Anne Sexton Rosemary Bread, and Her Kind

In honor of National Poetry Month I’ve decided to highlight some of my favorite poems and poets.

First up, of course, is Anne Sexton (who else could possibly be first?).

Sexton

I came across Sexton in college and it was love at first word. I loved the images that flashed through my mind as I read her work but mostly, I loved how her words felt on my lips as I read out loud, how each syllable lingered, how rich each letter felt, how full and thick and heavy.

My favorite poem is Her Kind. I almost shiver when reading it, it is so stark yet powerful, so dark yet strong.

Reading Sexton today made me hungry for something heavy and nourishing, something undeniably female, so of course I made a loaf of bread. There’s something magical about kneading dough, how it starts out stiff and slowly softens beneath your palms, how it almost breathes.

Today’s loaf turned out dense and full and strong, a perfect metaphor for Sexton’s work. Slathered with butter, the rosemary gave a twist of flavor that lingered in my mouth, much like a poem.

Anne Sexton Rosemary Whole Wheat Bread

–Cup Almond milk

–Packet of yeast

–2 tablespoons honey

–2 tablespoons olive oil

–teaspoon salt

–2 cups whole wheat flour

–1 cup unbleached white flour

–2 tablespoons fresh or dried rosemary

Preheat oven to 350 degrees.

Combine warm milk/water with yeast, honey and oil. In a separate bowl mix salt, flours and rosemary. Fold into yeast mixture, mix and then knead. I coat my hands with margarine while kneading to add a subtle buttery flavor to the bread.

Knead for a good 10 minutes.

Place dough into a bowl, cover with a dishtowel and let sit in a warm place for 30-45 minutes.

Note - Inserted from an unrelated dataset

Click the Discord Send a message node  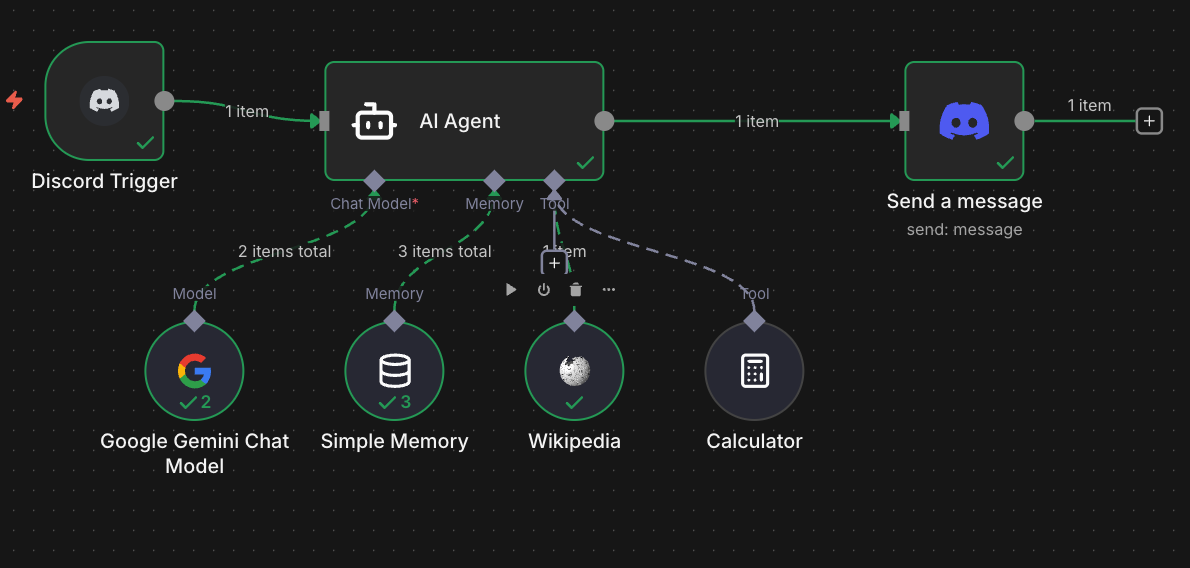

Punch it down, knead for a couple more minutes, place in a greased bread pan, cover and let rise for another 30 minutes or so. You’ll know it’s ready when it’s expanded to double in size.

Slide in oven and bake for 30-35 minutes.

Let cool for a few minutes, remove the bread from the pan, slice, slater on the margarine and eat while reading your favorite Anne Sexton poem.

Finished Bread

 

 

 

 

 

 

 

 

Her Kind

I have gone out, a possessed witch,

haunting the black air, braver at night;

dreaming evil, I have done my hitch

over the plain houses, light by light:

lonely thing, twelve-fingered, out of mind.

A woman like that is not a woman, quite.

I have been her kind.

 

I have found the warm caves in the woods,

filled them with skillets, carvings, shelves,

closets, silks, innumerable goods;

fixed the suppers for the worms and the elves:

whining, rearranging the disaligned.

A woman like that is misunderstood.

I have been her kind.

 

I have ridden in your cart, driver,

waved my nude arms at villages going by,

learning the last bright routes, survivor

where your flames still bite my thigh

and my ribs crack where your wheels wind.

A woman like that is not ashamed to die.

I have been her kind.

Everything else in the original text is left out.